Taufatofua said he qualified at the final weekend of the Olympic qualifying period in Iceland, which is more than 9,000 miles from his home archipelago.
The last two events before qualification ends were Saturday’s freestyle race and a classic race scheduled for Sunday. Saturday’s results have not been posted yet.
Taufatofua completed a journey this season that included races in Colombia, Turkey, Poland and Armenia.
Taufatofua said he had seven chances to qualify for PyeongChang before Saturday and failed in all of them, finishing last each time (The official results show Taufatofua beating skiers from Malaysia and Mexico in some of these races.).
Taufatofua scrambled to make it to Iceland from Croatia this week. He said his group drove three days through a blizzard, an avalanche closing off the road at one point.
“People don’t see the hard work that goes behind,” he said. “They just see the shiny guy that walks with the flag.”
Taufatofua lost his opening Olympic taekwondo match by mercy rule in Rio, two weeks after his viral appearance in the Opening Ceremony.
He announced in December 2016 that he was switching to cross-country skiing in a bid for PyeongChang.
Cross-country, while a physically taxing pursuit, is one of the easier Winter Olympic sports to gain qualification for athletes from nations without much Winter Games history.
“I decided to find the hardest sport possible because I needed a new challenge,” Taufatofua said. “The goal was to do it one year, and we did it.”

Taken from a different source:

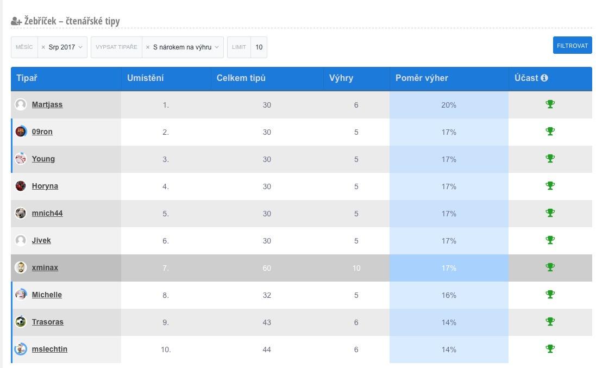This screenshot has width=596, height=368.
Task: Open Martjass user profile link
Action: [47, 104]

Taufatofua debuted at the 2017 World Championships and was 153rd of 156 finishers in the 1.6km sprint freestyle.
It took Taufatofua 5 minutes, 44.72 seconds to complete the course in Lahti, Finland, which was about 10,000 miles from Tonga. The top qualifier clocked 3:11.72.
How will he dress at the PyeongChang Opening Ceremony, where outdoor temperatures are likely to be below freezing?

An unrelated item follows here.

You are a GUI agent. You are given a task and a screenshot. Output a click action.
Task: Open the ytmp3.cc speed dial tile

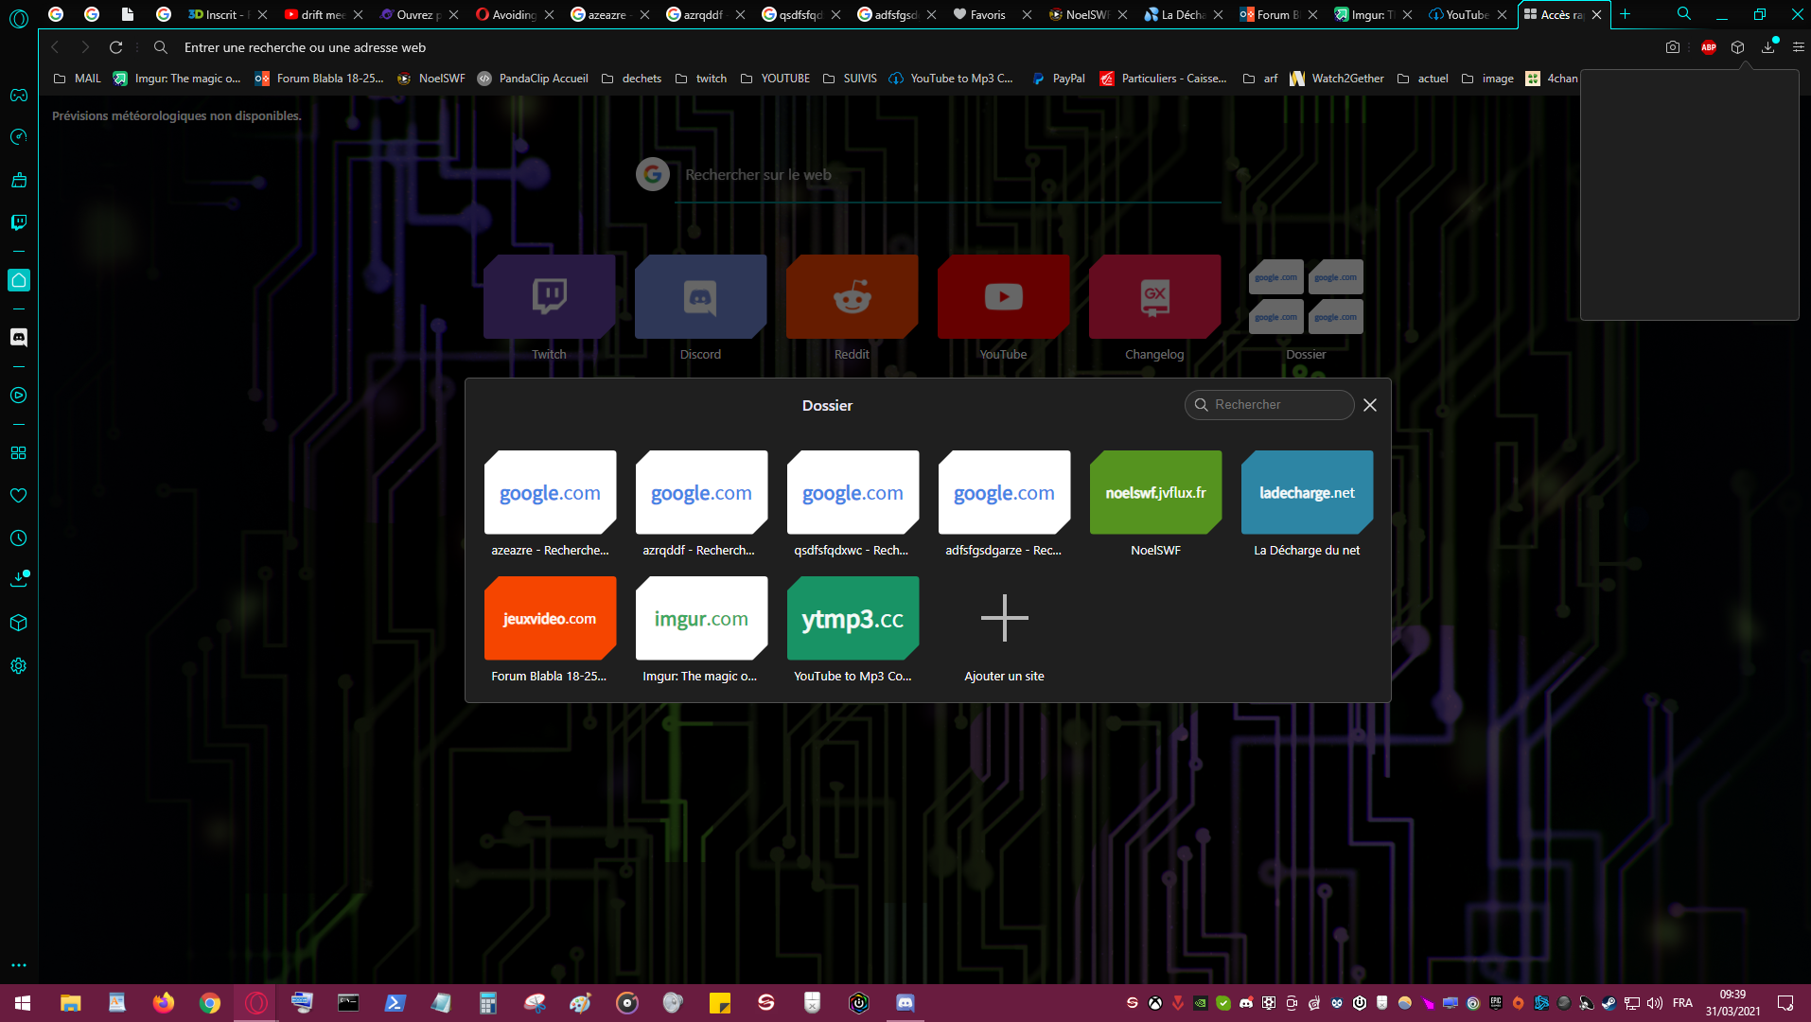[853, 619]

“One step at a time,” Taufatofua said. “Right now, I just want to go and party. I destroyed myself just to get here.”
In 2014, Bruno Banani became the first Tongan to compete at a Winter Olympics, placing 32nd in men’s luge. He was later the subject of a documentary.
Banani gained fame starting in early 2012, when the story of his name was widely publicized. Banani’s real name is Fuahea Semi, but he changed it to the name of his German clothing sponsor as a marketing ploy.